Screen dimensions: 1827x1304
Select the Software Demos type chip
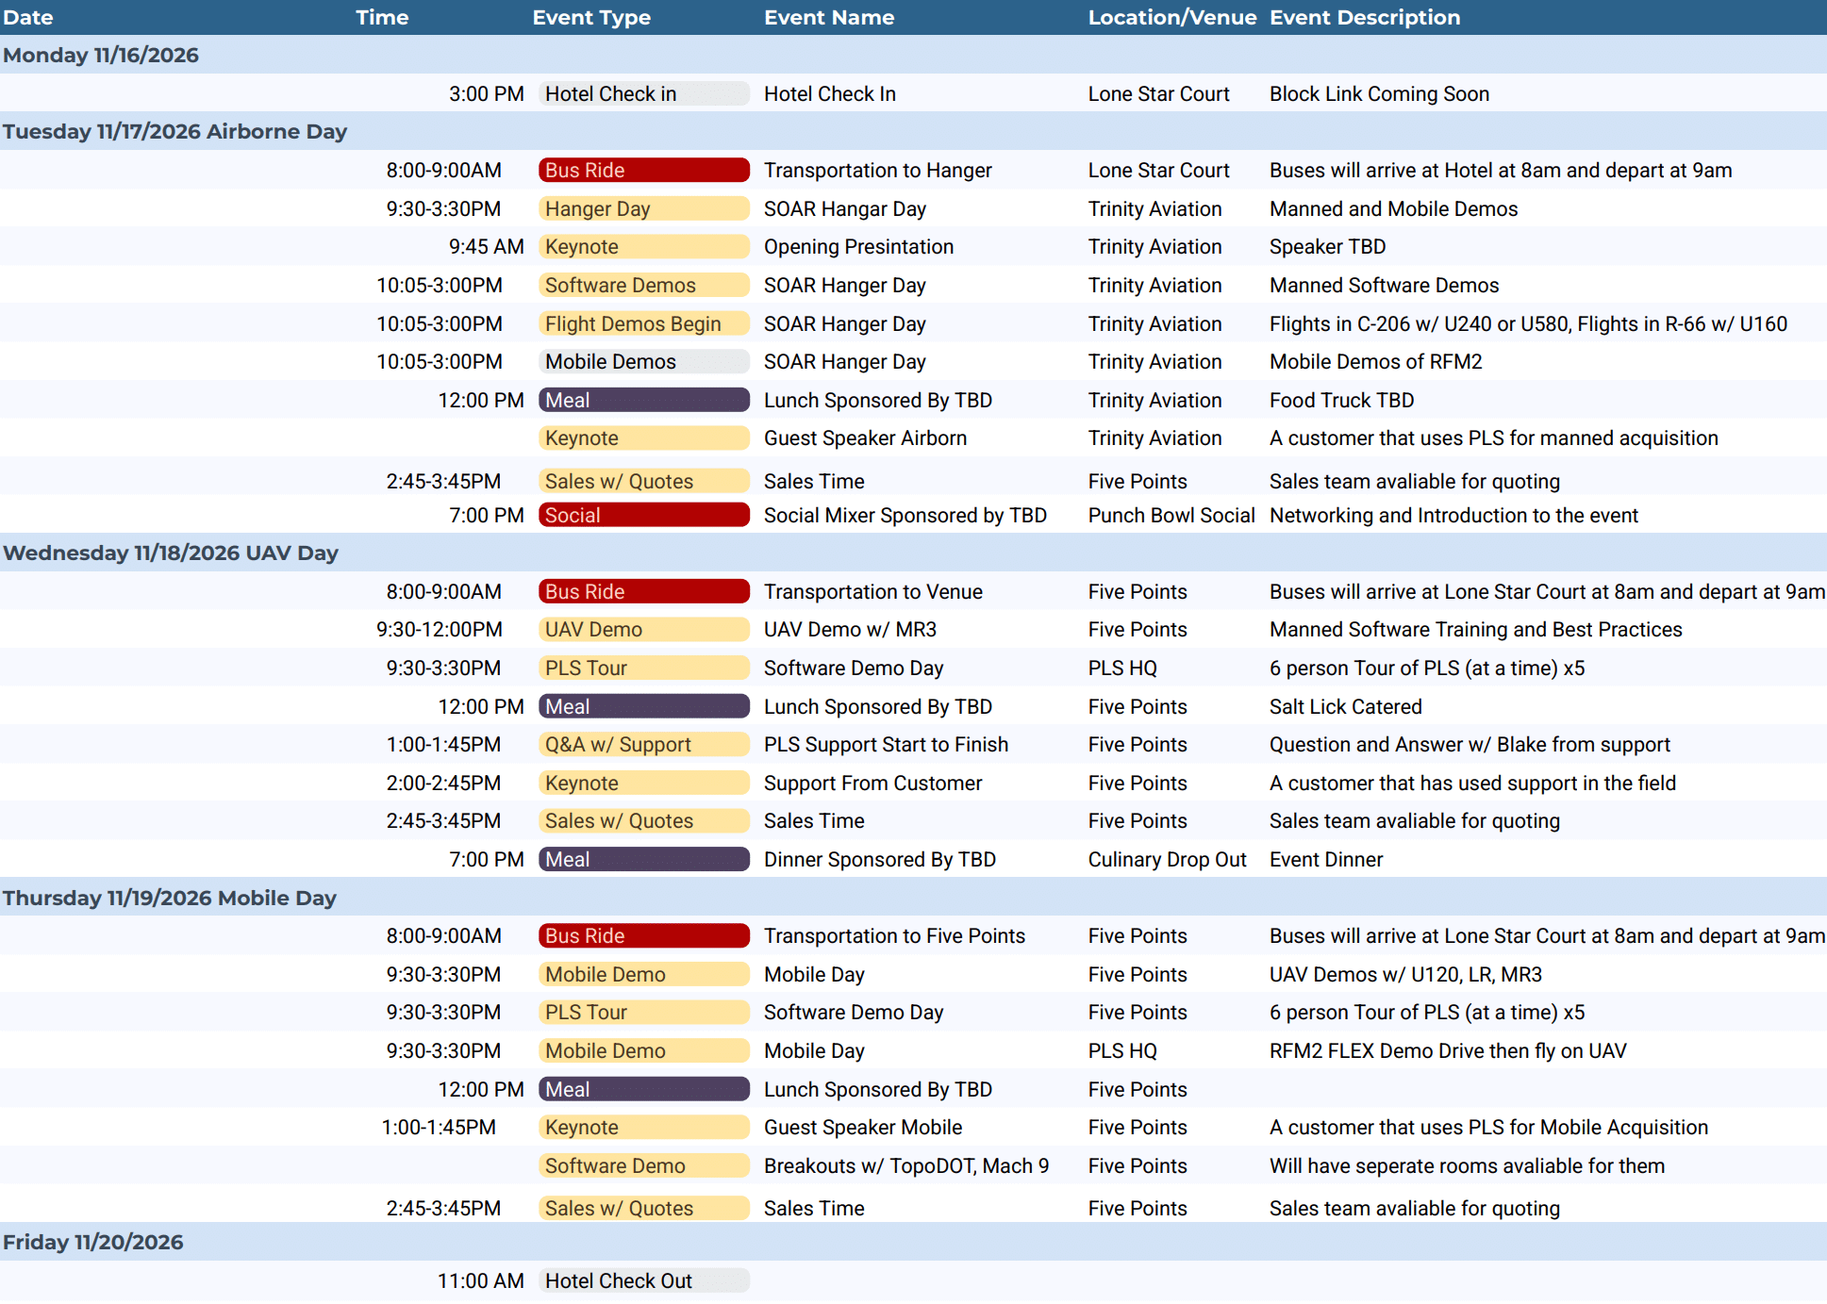[x=644, y=286]
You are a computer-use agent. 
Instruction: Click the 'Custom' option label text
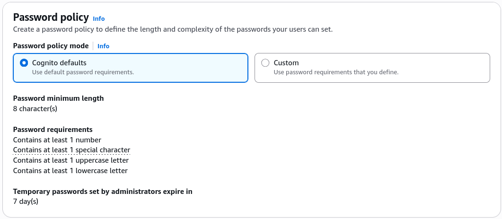[286, 63]
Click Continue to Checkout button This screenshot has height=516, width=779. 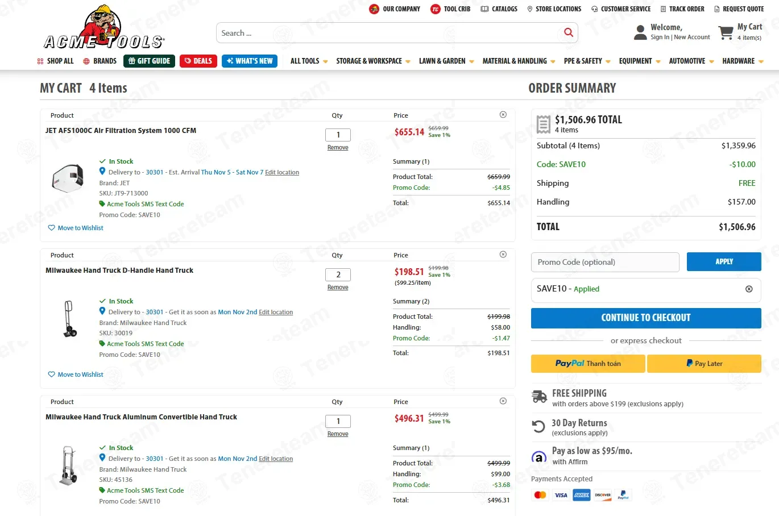646,318
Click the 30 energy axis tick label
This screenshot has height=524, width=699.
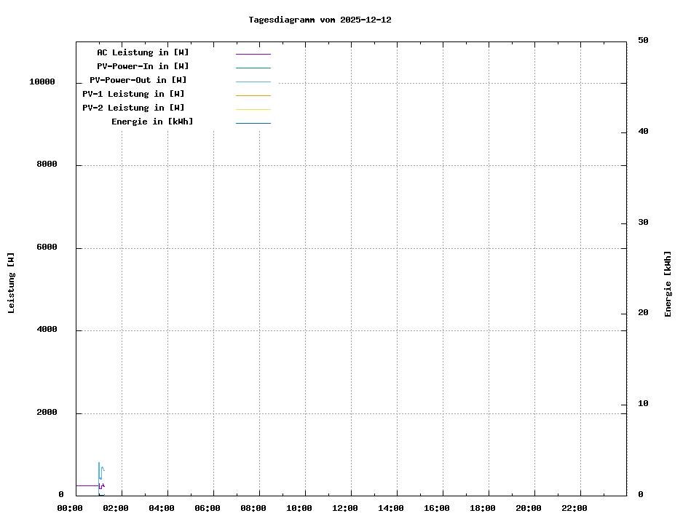click(x=643, y=223)
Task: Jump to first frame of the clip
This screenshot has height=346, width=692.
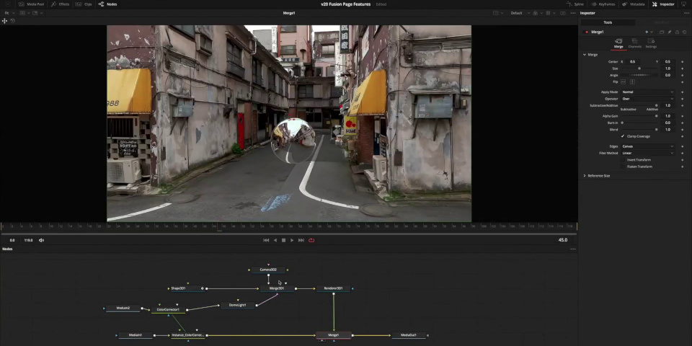Action: coord(266,240)
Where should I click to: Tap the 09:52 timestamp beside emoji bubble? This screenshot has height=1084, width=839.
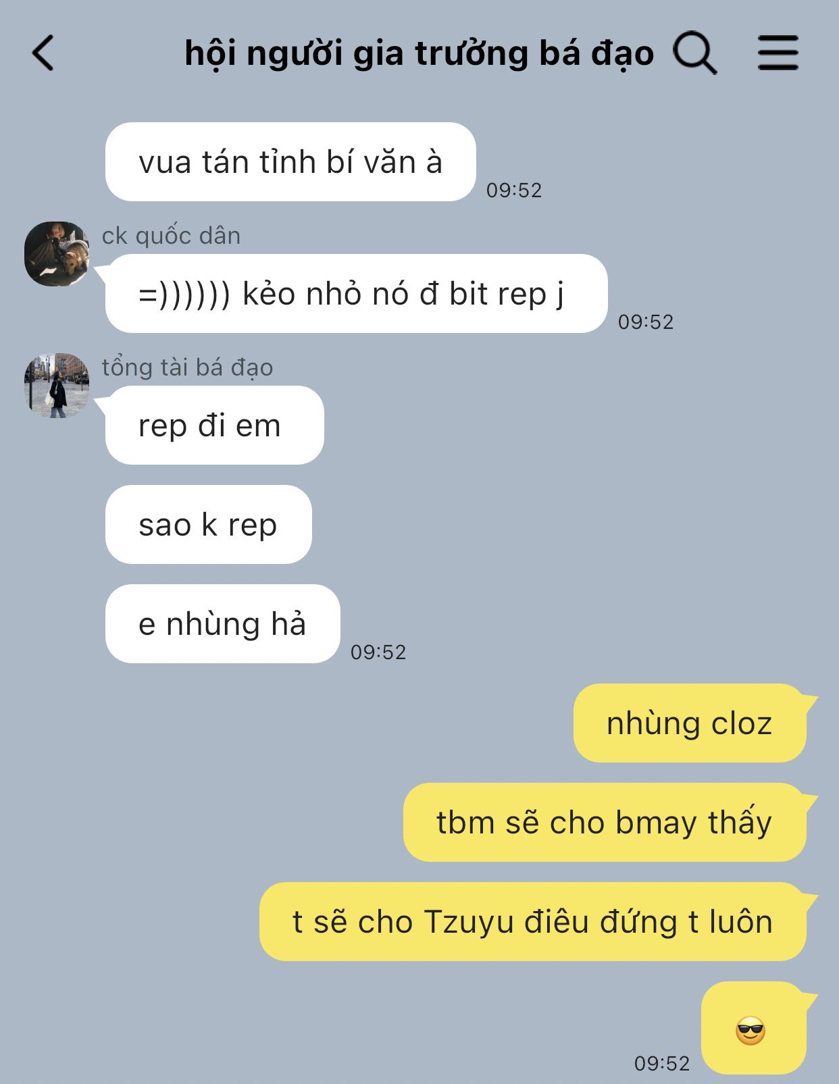tap(662, 1064)
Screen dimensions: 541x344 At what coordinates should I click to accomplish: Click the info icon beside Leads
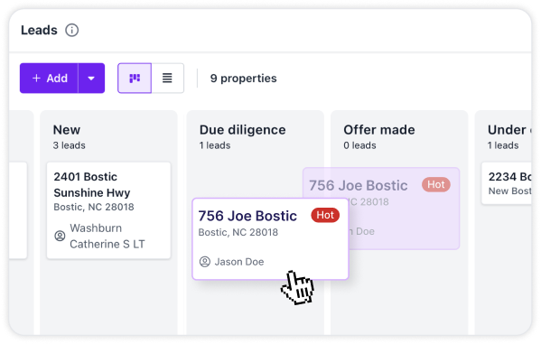click(x=71, y=31)
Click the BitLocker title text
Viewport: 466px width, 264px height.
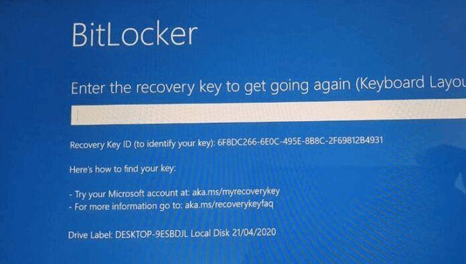pos(135,34)
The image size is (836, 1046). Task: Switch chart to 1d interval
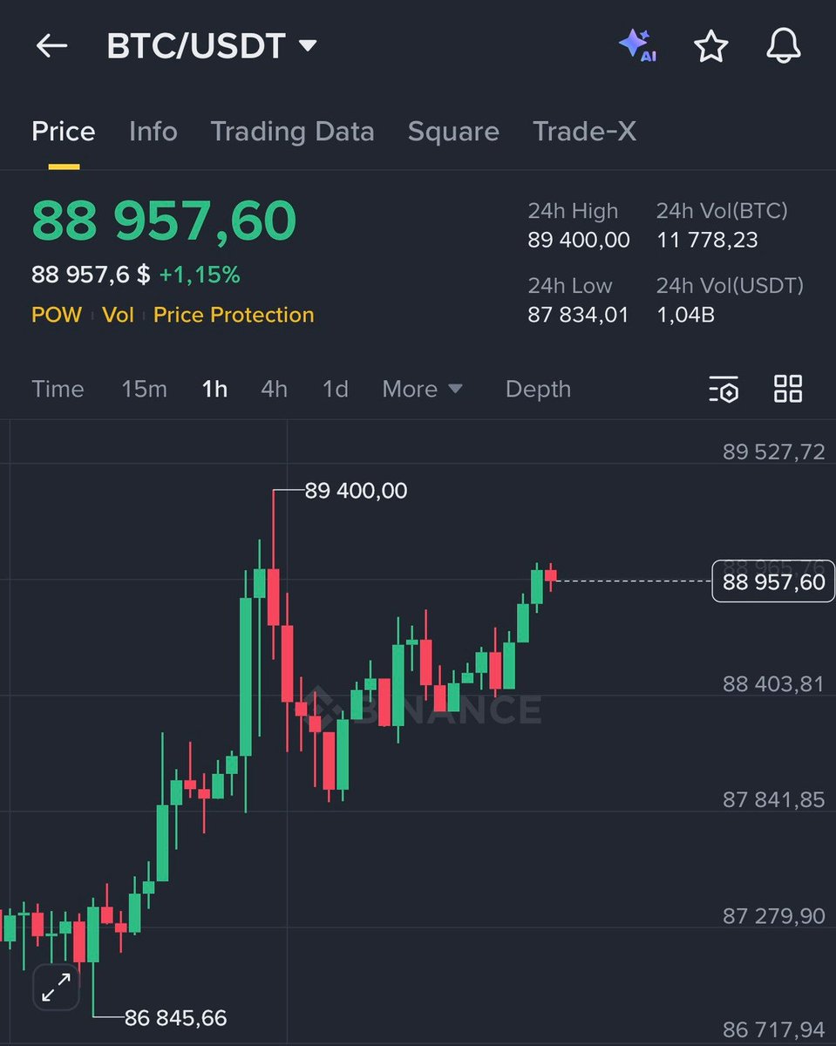[x=335, y=389]
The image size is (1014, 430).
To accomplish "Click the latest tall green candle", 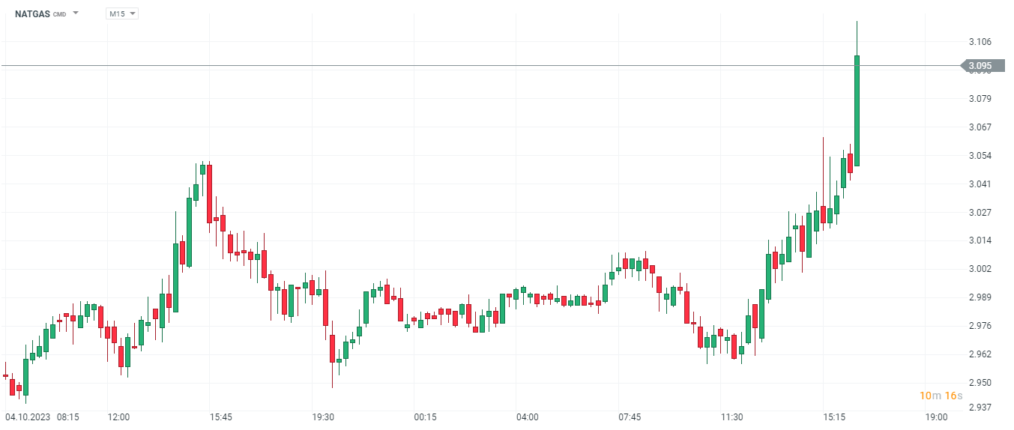I will (857, 110).
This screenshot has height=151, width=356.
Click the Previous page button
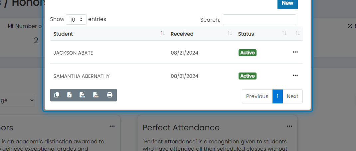[257, 96]
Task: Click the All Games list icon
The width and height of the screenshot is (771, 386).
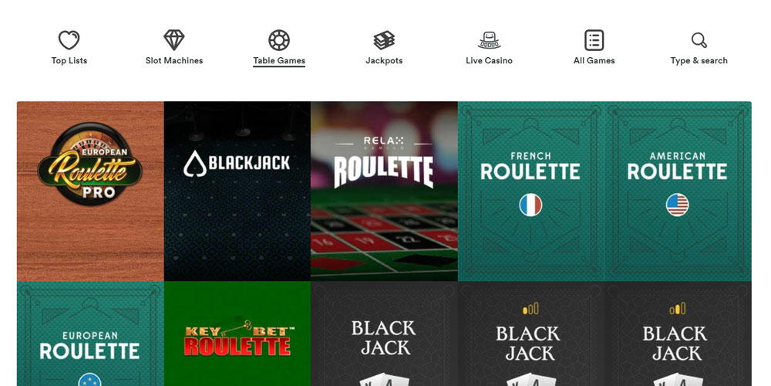Action: (594, 40)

====

▶ [The task]
Once you find the line containing "Click the Previous page button", transcribe it and each line after it to the end of the records exactly, and leave out the pictures.

▶ [Answer space]
Click the Previous page button
[257, 96]
Task: Click the All Games list icon
The width and height of the screenshot is (771, 386).
Action: (594, 40)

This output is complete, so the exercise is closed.